[Exercise directions]: Filter these records by the string "value", copying each line that holds it.

[Working data]:

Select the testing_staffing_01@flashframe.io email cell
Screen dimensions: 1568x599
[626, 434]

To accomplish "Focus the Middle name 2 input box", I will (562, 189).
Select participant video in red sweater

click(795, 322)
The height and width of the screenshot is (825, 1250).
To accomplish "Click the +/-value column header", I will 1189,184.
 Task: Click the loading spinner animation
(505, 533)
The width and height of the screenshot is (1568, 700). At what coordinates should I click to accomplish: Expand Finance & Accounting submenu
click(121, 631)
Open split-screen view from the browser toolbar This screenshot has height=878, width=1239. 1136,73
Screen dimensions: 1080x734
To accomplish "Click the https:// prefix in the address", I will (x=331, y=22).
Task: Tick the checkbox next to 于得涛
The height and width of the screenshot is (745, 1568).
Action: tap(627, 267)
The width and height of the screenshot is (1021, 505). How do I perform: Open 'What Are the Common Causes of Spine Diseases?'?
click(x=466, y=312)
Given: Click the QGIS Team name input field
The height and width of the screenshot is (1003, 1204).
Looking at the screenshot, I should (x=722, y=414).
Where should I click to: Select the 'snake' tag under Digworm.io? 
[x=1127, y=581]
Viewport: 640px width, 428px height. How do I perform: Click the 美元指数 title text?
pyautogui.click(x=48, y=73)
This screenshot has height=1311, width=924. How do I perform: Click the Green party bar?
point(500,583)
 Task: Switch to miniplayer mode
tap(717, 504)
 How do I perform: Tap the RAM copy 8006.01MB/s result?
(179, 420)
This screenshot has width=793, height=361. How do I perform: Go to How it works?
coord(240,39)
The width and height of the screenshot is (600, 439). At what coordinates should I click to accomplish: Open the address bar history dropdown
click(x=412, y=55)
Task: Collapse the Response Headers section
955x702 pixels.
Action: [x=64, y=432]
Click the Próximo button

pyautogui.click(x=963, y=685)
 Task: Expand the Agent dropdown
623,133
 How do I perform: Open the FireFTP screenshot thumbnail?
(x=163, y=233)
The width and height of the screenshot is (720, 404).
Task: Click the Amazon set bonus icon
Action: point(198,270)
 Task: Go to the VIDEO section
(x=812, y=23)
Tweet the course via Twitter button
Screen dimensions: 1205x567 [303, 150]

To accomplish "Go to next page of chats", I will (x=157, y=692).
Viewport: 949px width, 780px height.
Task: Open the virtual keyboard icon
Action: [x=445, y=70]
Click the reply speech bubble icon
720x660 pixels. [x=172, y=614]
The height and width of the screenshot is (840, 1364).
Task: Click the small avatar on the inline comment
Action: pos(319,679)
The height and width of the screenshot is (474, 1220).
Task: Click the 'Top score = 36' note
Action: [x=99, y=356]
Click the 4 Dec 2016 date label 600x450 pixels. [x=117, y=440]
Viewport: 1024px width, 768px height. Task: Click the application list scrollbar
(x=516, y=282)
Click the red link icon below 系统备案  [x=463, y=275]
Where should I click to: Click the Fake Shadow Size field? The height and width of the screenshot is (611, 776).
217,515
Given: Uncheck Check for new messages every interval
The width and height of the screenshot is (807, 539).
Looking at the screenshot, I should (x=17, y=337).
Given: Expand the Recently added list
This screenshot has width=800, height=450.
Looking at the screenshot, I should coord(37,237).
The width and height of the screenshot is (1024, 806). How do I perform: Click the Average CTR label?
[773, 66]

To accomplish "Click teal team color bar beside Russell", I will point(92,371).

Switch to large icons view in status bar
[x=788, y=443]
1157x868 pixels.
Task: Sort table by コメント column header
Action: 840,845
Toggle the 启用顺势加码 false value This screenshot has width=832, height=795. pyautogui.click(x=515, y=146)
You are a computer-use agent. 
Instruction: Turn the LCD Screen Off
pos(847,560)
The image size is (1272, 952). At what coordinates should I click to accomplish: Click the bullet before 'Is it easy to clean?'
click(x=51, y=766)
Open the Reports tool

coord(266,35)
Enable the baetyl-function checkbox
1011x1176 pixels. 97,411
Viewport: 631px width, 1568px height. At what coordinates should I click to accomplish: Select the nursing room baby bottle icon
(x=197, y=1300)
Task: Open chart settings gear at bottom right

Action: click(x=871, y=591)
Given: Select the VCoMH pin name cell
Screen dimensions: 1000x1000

[Response box]:
To accomplish "Click the +/-value column header", I will 1189,184.
Toggle the 启用顺势加码 false value This screenshot has width=832, height=795. pyautogui.click(x=515, y=146)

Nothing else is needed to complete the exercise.